Mission Accomplished


Ji and Connlann are officially married.

jiconnlann

jiconnlannwalk

jiconnlanncake

I don’t have many photos of the event, because my role as the father of the groom was to stay in the background, out of the way, and during the official ceremony I was relegated to a silver chair off to the side, and bouncing out of it would have been indiscreet. So I’ll just summarize the event.

It was short. The mothers of the bride and groom marched in first, bowed to each other and the group, and took their seats. The bride and groom marched in together, bowed to the audience, and then walked to each side and bowed to their parents. Then they stood before the officiant, who was a bilingual army chaplain, who said the nice words in both Korean and English — and I was happy that it was an entirely secular event. The bride and groom had explained that they were unbelievers, and the chaplain respected that.

Then they ‘cut’ a fake cake, there was a flurry of photography from the official photographer, and it was done. I thought. No, this was just the Westernize ceremony.

We went downstairs to the reception at the New York New York restaurant, where there was a huge room filled with a buffet of Korean dishes — one thing we learned is that in Korea, there is no such thing as a small meal. We also learned that few Koreans speak English, and even fewer Americans speak Korean. Our bilingual translator was the bride, who obviously had many other things to do than explain what was going on. Most of our evening was spent responding to gestures.

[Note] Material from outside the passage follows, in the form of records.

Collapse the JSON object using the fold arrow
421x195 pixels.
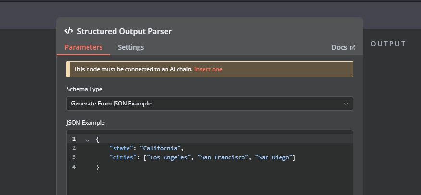pos(87,140)
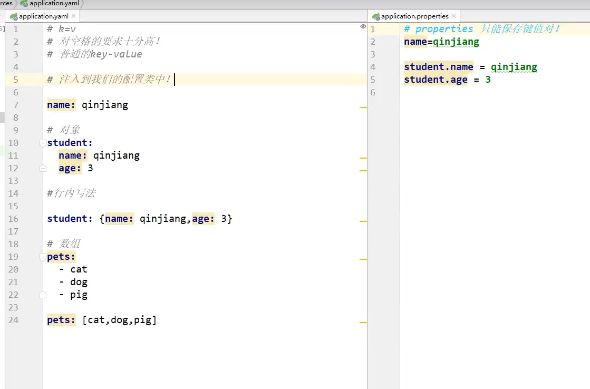Click the warning marker beside 'pets: [cat,dog,pig]'

pyautogui.click(x=363, y=322)
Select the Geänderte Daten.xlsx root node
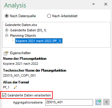The height and width of the screenshot is (108, 112). (x=21, y=25)
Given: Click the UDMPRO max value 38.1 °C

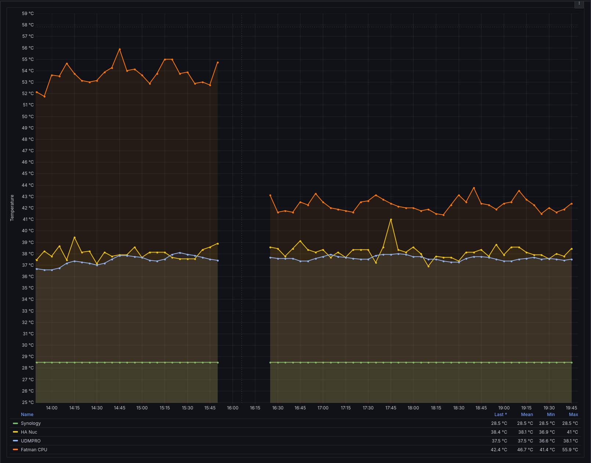Looking at the screenshot, I should [570, 441].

We were waved into a side room, mysteriously. Just the immediate family members were present. We were directed to sit on cushions to the side and wait. And then…Ji and Connlann showed up in hanbok, and a whole new ceremony started up. There was much bowing. There was the sharing of sweets. There was the flinging of jujubes and chestnuts. It was the traditional pyebaek. It was very nice, although we moved through it in a state of utter cluelessness, and every moment was a surprise.

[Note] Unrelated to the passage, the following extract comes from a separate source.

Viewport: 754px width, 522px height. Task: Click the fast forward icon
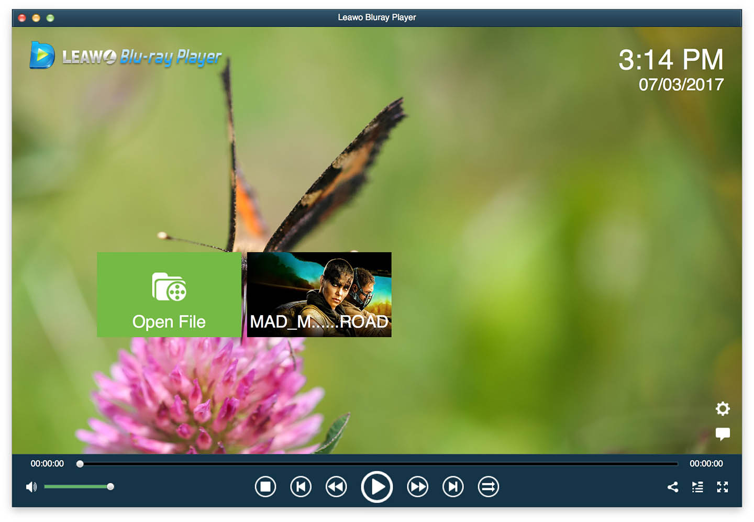(x=417, y=486)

Afterwards, we had a few bites at the reception, and then the mother of the bride gestured to us to follow her, and led us to her car and drove all the way across Daegu to her home, where the immediate family had gathered for a private party — the kids were not there. Just us two Americans and a close group of aunts, uncles, cousins, and Ji’s parents. I guess we were part of the family.

They then unveiled the centerpiece of the event: they opened a box, and in it was a whole, huge, intact octopus, roughly a meter across, its arms artfully and symmetrically coiled tightly. It was magnificent. I didn’t know whether to weep at the death of this glorious beast, or salivate, so I did both. And then the aunts descended upon it with sharp knives and sliced it into hundreds of little bits.

Suddenly, I wanted to be Korean. They know how to seal a wedding. It was beautiful. Also delicious.

The rest was anticlimactic. Our flight left the next morning, and Daegu is a four hour bus ride from Incheon airport, so we started our journey back in the wee hours. Let me just say that with the bus, multiple long layovers, a trans-pacific flight, and the long drive from the Minneapolis airport to Morris, we were in transit for 34 hours.

So now we’re home at last. We need to go back.

Comments

  1. Brother Ogvorbis, Fully Defenestrated Emperor of Steam, Fire and Absurdity says

    That is wonderful. I teared up a little reading your account. Contrats to your son and daughter-in-law. Having two ceremonies is an elegant way to satisfy the cultural expectations of two different familial cultures. Bravo to you and your extended family.

    And I understand the mixed emotions about the octopus.

  2. Menyambal says

    Lovely!

    Congratulations and best wishes to the happy couple.

    Congratulations and rest well to all the proud parents.

  3. magistramarla says

    chigau,
    Yes – cutting the cake with a sword is a military tradition.
    I’ve seen it done at military weddings, dining-outs, and birthday cakes for high-ranking officers.
    It’s also fun when the bride passes through an arch made by up-raised swords as her official welcome into the military “family”.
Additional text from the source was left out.